Text section:
This scheduler makes three key improvements. First, the scheduler selects the hyperparameter configurations based on their accuracy improvements relative to their GPU cost. It selects lower accuracy options (Cfg2A/Cfg2B) instead of the higher accuracy ones (Cfg1A/Cfg1B) because these configurations are substantially cheaper (Table 1). Second, the scheduler prioritizes retraining tasks that yield higher accuracy improvement, so there is more time to reap the higher benefit from retraining. For example, the scheduler prioritizes video B’s retraining in Window 1 as its inference accuracy after retraining increases by $35\%$ (compared to $5\%$ for video A). Third, the scheduler controls the accuracy drops during retraining by balancing between the retraining time and the resources taken away from the inference tasks.

4. Ekya: Solution Description

Continuous training on limited edge resources requires smartly deciding when to retrain each video stream’s model, how much resources to allocate, and what configurations to use. But making these decisions has two challenges.

First, the decision space of multi-dimensional configurations and resource allocations (§3.1) is complex. In fact, our problem is computationally more complex than two fundamentally challenging problems of multi-dimensional knapsack and multi-armed bandit (§4.1). Hence, we design a thief resource scheduler (§4.2), a heuristic that makes joint retraining-inference scheduling to be tractable in practice.

Second, the decision making requires knowing the model’s exact performance (in resource usage and inference accuracy), but that is difficult to obtain as it requires actually retraining using all the configurations. We address this challenge by designing a micro-profiling based estimator (§4.3), which profiles only a few promising configurations on a tiny fraction of the training data with early termination.

Our techniques (in §4.2 and §4.3) drastically reduce the cost of decision making and performance estimation. Figure 5 presents an overview of Ekya’s components.

4.1. Formulation of joint inference and retraining

The problem of joint inference and retraining aims to maximize overall inference accuracy for all videos streams $\mathcal{V}$ within a given retraining window ${T}$ . (The duration of each retraining window is $\lVert T\rVert$ .) All inference and retraining must be done in $\mathcal{G}$ GPUs. Thus, the total compute capability is $\mathcal{G}\lVert T\rVert$ GPU-time. Without loss of generality, let $\delta$ be the smallest granularity of GPU allocation. Table 2 lists the notations. As explained in §3.1, each video $v\in V$ has a set of retraining configurations $\Gamma$ and a set of inference configurations $\Lambda$ .

Material provided:
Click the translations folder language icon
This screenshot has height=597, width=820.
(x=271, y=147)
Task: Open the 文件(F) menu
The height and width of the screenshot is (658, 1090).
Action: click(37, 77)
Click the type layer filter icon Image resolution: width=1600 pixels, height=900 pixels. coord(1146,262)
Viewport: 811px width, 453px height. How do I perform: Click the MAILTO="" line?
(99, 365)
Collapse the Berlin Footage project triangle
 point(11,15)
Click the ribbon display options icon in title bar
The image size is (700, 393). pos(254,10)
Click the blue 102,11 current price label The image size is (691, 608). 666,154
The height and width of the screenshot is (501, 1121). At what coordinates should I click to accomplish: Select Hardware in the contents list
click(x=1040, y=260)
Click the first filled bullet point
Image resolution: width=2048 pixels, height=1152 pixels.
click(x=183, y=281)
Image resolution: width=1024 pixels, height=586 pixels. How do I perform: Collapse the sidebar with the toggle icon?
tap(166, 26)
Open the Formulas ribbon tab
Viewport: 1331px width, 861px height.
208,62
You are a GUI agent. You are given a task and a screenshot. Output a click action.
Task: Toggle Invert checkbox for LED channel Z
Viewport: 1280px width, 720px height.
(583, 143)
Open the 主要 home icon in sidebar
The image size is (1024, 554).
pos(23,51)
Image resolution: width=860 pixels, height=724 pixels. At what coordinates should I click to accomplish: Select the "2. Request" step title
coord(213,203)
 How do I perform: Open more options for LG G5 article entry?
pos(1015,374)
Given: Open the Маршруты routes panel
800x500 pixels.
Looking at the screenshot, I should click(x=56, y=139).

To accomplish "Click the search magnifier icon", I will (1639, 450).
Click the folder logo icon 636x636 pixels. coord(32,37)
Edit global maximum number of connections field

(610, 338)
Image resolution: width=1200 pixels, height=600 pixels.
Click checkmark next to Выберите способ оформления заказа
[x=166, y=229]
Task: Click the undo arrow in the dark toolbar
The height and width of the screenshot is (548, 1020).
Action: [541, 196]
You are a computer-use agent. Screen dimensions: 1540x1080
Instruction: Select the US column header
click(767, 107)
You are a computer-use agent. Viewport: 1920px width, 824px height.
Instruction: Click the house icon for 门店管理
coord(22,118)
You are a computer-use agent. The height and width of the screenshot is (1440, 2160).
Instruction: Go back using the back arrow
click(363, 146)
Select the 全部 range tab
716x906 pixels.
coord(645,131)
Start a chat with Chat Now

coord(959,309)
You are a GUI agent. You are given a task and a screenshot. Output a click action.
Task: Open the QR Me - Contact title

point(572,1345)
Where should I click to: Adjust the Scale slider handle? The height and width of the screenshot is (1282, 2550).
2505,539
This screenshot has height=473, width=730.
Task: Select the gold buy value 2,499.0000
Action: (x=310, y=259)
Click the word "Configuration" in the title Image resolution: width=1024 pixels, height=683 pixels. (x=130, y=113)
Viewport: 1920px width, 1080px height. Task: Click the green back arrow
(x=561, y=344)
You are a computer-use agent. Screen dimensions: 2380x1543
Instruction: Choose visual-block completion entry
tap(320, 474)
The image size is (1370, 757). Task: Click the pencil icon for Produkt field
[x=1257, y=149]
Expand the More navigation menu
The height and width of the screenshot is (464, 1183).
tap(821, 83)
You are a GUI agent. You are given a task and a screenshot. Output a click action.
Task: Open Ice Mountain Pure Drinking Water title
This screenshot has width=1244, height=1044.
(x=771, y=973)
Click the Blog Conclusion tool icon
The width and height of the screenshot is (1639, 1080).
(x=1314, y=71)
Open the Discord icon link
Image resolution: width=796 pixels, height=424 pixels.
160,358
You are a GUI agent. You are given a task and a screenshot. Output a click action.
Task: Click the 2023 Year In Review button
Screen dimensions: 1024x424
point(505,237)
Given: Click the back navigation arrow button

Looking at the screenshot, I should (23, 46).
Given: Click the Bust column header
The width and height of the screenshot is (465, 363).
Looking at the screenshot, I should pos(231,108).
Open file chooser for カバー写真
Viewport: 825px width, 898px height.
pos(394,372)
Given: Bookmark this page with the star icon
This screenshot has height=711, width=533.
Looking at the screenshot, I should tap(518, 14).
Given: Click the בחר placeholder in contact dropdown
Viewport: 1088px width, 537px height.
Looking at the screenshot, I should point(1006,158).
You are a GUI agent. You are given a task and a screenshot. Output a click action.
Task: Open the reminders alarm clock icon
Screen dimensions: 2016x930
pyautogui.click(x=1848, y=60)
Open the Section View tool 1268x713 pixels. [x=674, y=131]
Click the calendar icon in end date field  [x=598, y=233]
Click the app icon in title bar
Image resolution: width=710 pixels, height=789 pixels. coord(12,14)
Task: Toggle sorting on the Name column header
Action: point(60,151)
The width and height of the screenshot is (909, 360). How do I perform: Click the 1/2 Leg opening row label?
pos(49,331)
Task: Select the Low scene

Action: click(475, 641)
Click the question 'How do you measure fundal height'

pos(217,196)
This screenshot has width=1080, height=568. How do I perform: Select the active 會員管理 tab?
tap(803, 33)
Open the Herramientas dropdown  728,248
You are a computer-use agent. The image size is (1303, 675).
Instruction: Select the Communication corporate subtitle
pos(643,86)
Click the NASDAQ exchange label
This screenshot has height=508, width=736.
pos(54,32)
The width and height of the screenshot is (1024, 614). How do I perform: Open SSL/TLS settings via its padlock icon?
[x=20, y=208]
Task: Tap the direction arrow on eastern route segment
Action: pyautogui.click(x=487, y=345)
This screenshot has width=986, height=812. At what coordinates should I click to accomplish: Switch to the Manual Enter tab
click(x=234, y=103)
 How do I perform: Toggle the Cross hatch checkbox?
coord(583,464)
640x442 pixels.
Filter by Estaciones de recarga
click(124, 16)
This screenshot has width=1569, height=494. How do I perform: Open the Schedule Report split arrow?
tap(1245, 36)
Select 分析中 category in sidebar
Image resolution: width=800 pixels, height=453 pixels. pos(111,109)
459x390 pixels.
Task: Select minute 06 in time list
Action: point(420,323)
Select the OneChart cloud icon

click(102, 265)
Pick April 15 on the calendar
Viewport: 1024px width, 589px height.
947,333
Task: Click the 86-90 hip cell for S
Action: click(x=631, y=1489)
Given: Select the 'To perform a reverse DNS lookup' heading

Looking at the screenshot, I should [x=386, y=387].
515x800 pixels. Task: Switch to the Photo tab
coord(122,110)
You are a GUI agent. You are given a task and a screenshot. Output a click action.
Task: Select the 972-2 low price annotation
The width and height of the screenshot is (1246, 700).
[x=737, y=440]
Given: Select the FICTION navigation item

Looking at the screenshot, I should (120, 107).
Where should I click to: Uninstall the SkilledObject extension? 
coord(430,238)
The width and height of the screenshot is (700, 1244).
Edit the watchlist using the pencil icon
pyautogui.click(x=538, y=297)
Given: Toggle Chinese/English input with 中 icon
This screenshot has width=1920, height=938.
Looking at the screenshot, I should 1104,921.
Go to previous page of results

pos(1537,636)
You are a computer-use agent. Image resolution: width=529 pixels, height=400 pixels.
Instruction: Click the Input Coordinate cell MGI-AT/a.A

Instructions for the task: Can you write the next part of the passage on Ekya's joint scheduling of retraining and inference, starting right after its last sentence?

Task response:
Decisions. For each video $v\in\mathcal{V}$ in a window $T$ , we decide: (1) the retraining configuration $\gamma\in\Gamma$ ( $\gamma=\emptyset$ means no retraining); (2) the inference configuration $\lambda\in\Lambda$ ; and (3) how many GPUs (in multiples of $\delta$ ) to allocate for retraining ( $\mathcal{R}$ ) and inference ( $\mathcal{I}$ ). We use binary variables $\phi_{v\gamma\lambda\mathcal{R}\mathcal{I}}\in\{0,1\}$ to denote these decisions (see Table 2 for the definition). These decisions require $C_{T}(v,\gamma,\lambda)$ GPU-time and yields overall accuracy of $A_{T}(v,\gamma,\lambda,\mathcal{R},\mathcal{I})$ . As we saw in §3.2, $A_{T}(v,\gamma,\lambda,\mathcal{R},\mathcal{I})$ is averaged across the window $T$ , and the inference accuracy at each point in time is determined by the above decisions.

Notation	Description
$\mathcal{V}$	Set of video streams
$v$	A video stream ( $v\in\mathcal{V}$ )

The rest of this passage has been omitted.